Only to get it all back and then offer it to me, even though I wasn't his yet. He loved me before I loved him, and he loves me fully even though I love him with so much brokenness.

I can't fix the difficult things my children experience. I can't be their band-aid. I can't shield them, on Valentine's Day or any other day of the year, from the hard fact that love is painful. I can't guarantee that being back will take away the damage of the ten months away for Baby S. I can't protect him from the lingering doubts that we'll leave again. I can't protect me from the lingering doubts that he might leave again, either.

But I can be the person who wades through this mess with my children. I can offer what protection my shadow of love can give, while prayerfully pointing them to the real thing. The love of Jesus won't shield them from bad things, either, but he can protect what matters most - their hearts.

I can pray, today and every day, that glimpses of Jesus in me would help steer the hearts of my babies toward Jesus. And I can keep loving with my whole heart because Jesus loves me - first, still, and always.

Sunday, February 5, 2017

The Daily Bedtime Countdown

Life is pretty crazy right now. No, honestly, crazy doesn't fully describe it. Overwhelming probably hits closer to the mark. Josh and I are a little overwhelmed.

We're overwhelmed by Big Brother A's needs right now. He's got these incredible shining moments where we're so proud of the big helper he is, so full of compassion and love. But then, for every one of those, there are multiple really awful moments where we wonder if we've ruined him by making life too hard. (Also, he's dramatic because we're dramatic. Obviously.) Sometimes, he's the hardest out of all of them. But then there are these incredible moments where he comes in and encourages me when I'm ready to throw in the towel and let the three little ones go Lord of the Flies in the living room while I rock and eat chocolate in the bathroom. We see glimpses of who he can be, and we try to use a lot of prayer, grace, love, aaand sometimes yelling to help him see that, too.

Baby Gigi is, you know, a baby. She's an adorable little six month old who doesn't get quite enough practice sitting or rolling because she is at risk of being squashed on the floor pretty much all the time. She's starting to scream (she learned that from Baby S) when she gets a toy taken away. Or my glasses. Or my hair from her tiny but SUPER strong clenched fist. She is joy and sunshine and love, and she gives me motivation. A thousand times a day I thank God for this gift of sunshine. And then I pray that she will never walk. And then I pray no, God, I didn't mean that, but maybe let her be just a little on the slow side. Because I'm not sure how I'll keep up with another one!

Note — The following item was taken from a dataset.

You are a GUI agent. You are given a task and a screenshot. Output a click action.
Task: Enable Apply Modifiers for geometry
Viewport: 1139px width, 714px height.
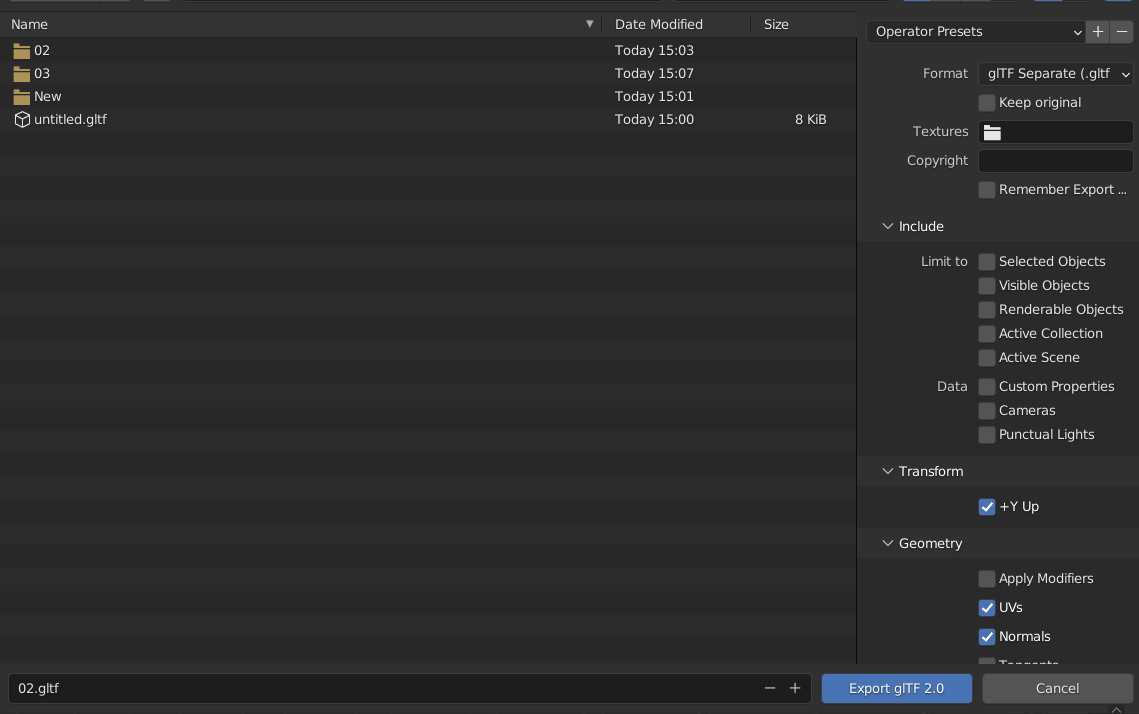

And Baby S. Oh, Baby S. We are SO glad he is here. So glad. Don't doubt it for a second. (I'm telling you and us.) But life is really crazy hard right now. He's making incredible gains, but he has a very VERY long way to go still. We're fighting so hard. Every little piece of gain that you notice was bought at a price, for him and for us. I am very proud of him for his hard work. But along with those gains and his growing comfort in our home come some behavioral regressions, too. This is typical. There's so much more involved for him than just a learning disability. Sometimes the people in his life forget that. There's the trauma of being shuffled between homes. He was developmentally younger when he came back to us than when he left. I'm always half joking that he and Baby Gigi are going to learn to talk and potty train together. He has the tantrums of a child just learning to use words and realizing that they don't always get him what he wants. But try telling that to a very tall, very strong two-and-a-half-year-old. He's super fast and has no fear of danger. So he just runs, in whatever direction, at any moment, at full speed. And this is why we don't bring the kids anywhere.

Running away and screaming in public is exhausting.

Except when we do, because I realize we're all missing out and we need to train him and let Big Bro have fun experiences. Josh and I joke that these kinds of outings are "nightmares from which there is no waking." That might sound dark. I told you, we're dramatic people! But it is pretty rough. And usually ends with Josh and Baby S waiting in the car while I try to finish off whatever it is we were attempting with Big Brother A, which gets derailed because I also have a six-month-old strapped onto me, who occasionally needs to eat, sleep, or have her diaper changed.

I'm not saying this for sympathy. Life with three little ones is hard, period. For all of us who are there now or have been there in the past. I hear it only gets harder as they get bigger! Or at least, a different kind of hard. I believe that. The emotional "hardness" of Big Brother A is much harder than the physical "hardness" of not sleeping because of Baby Gigi.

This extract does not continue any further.